Monday, December 9, 2013

Clarified Butter, Yes Please!


Have you ever tried ghee or clarified butter? Usually found in health food stores, or in ethnic grocery stores, ghee can be quite expensive. Also, if your like me and you want the highest quality, 100% organic grass-fed ghee can cost you anywhere from $10 to $13 dollars for an 8 oz jar. Personally, that is too much for my budget. However, I can still have the same thing, for about $5.

First of all let me tell you some of the benefits of using clarified butter, or ghee. Since clarified butter is butter that has been simmered to remove milk solids (such as whey and milk proteins) and water, it has an increased shelf life and higher smoke point than that of normal butter. The removal of these milk solids increases the smoke point from 250°F to 400°F. This makes clarified butter a wiser choice for pan-frying when butter flavor is desired.


What is importance about the smoke point? Well, each cooking fat or oil has its own unique smoke point were the fats break down into a visible gaseous product called acrolein, or otherwise known as blue smoke. This smoke not only is irritating to the mucous membranes of our eyes and respiratory passages, but it is the visual sign that the cooking fats are breaking down, rendering a rancid fat. This tends to not only ruin the flavor of the food that is cooked but it can also be detrimental to our health if consumed. Rancid fats act as free radicals in our bodies, destroying cell membranes and causing an inflammatory reaction. Therefore, if you notice that the fat in your pan is smoking because you forgot to turn down the heat, it is wise to start over before continuing with your cooking.

Sautéing and pan-frying temperatures may reach anywhere between 350-450°F. Therefore make sure to use appropriate oils and fats to reduce their breakdown and the creation of toxic by products.

Approximate Smoke Points for Oils Are:

Butter                                            250°F
Clarified Butter                               400°F
Extra Virgin Coconut Oil                 350°F
Extra Virgin Olive Oil                      375°F
Refined Coconut Oil                       450°F
High Oleic Canola Oil                     475°F
Safflower                                      513°F      
                             
Also of note, clarified butter has negligible amounts of lactose, which may make it easier to digest for individuals that are lactose intolerant.

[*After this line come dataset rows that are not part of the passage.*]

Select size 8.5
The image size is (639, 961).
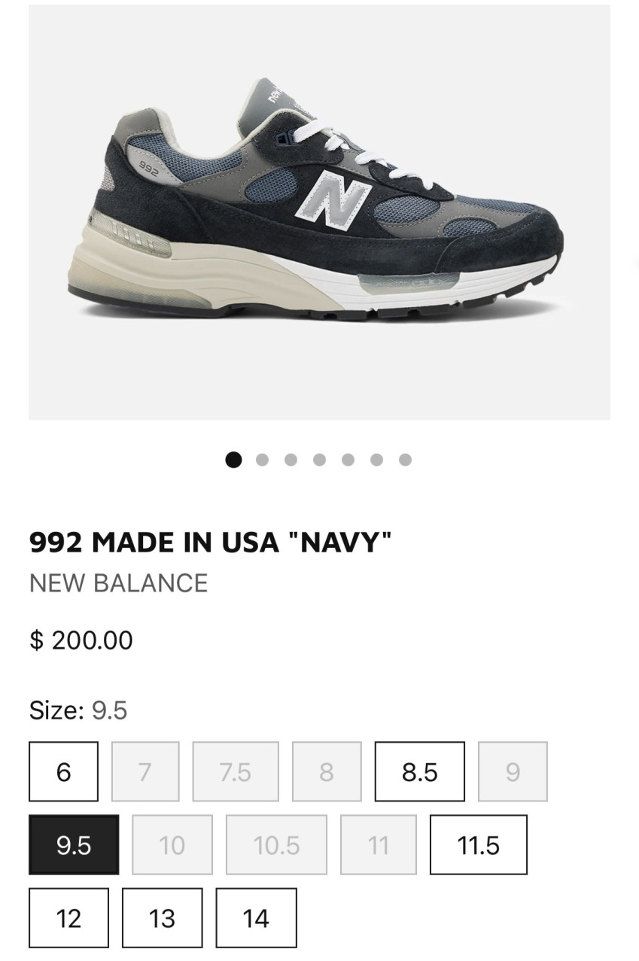click(x=419, y=771)
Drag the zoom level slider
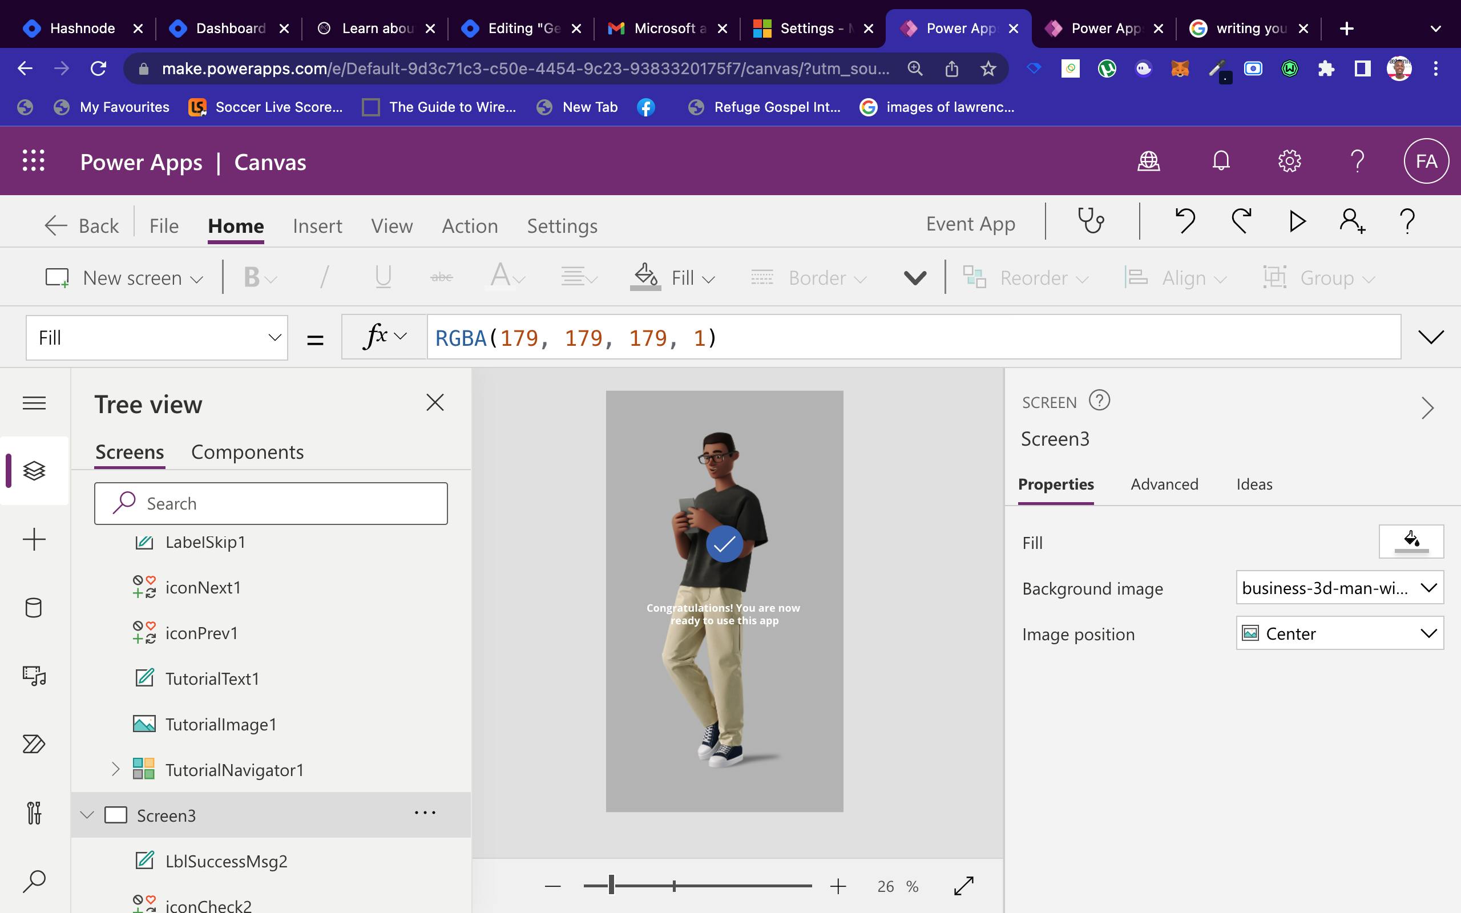 click(x=611, y=886)
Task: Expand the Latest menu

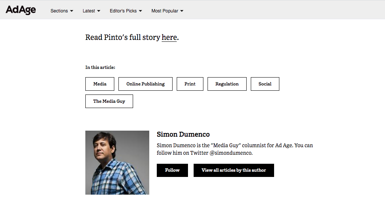Action: pyautogui.click(x=91, y=11)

So join me and get an insiders tip on how to make your own clarified butter. The flavor itself is a reason to try it, for it is nutty and almost cheesy. It is great over popcorn, for your fried egg in the morning, on toast, or even for a quick stir-fry of fresh vegetables.


How To: Make Clarified Butter
Makes about ½ cup (4oz)
Ingredients:
1 stick organic unsalted butter 
Note: organic valley pastured butter is lightly salted but it still works fine

Directions:

1. Place the stick of butter into a small saucepan and melt over medium heat.
2. Once butter is melted reduce the heat to low and allow the fat to bubble. It will begin to form white foam, gently spoon the layer of foam off and discard.
3. Allow fat to simmer and spurt water for about 10-15 minutes. Keep removing foam with spoon.
4. Once foam has ceased to form, and the color has turned amber, turn off heat. Proteins should be stuck to the bottom of the pan, and the fat should be clear. Make sure to spoon any remaining foam from the top.
5. Then slowly pour the fat into a heatproof jar, making sure to leave the proteins behind. I like to use the small 4 oz mason jars.
6. Allow clarified butter to cool. Once hardened, cover with lid and store in a cool, dark space or keep in the refrigerator.

                                                                                                                                                                    

References:
1. McGhee H. On Food and Cooking: The Science and Lore of The Kitchen. New York: Scribner; 2004.
2. Corriher SO. Cookwise: The Secrets of Cooking Revealed. New York: William Morrow; 2011.
3. Williams M. Foods Experimental Perspectives. New Jersey: Prentice Hall; 2012.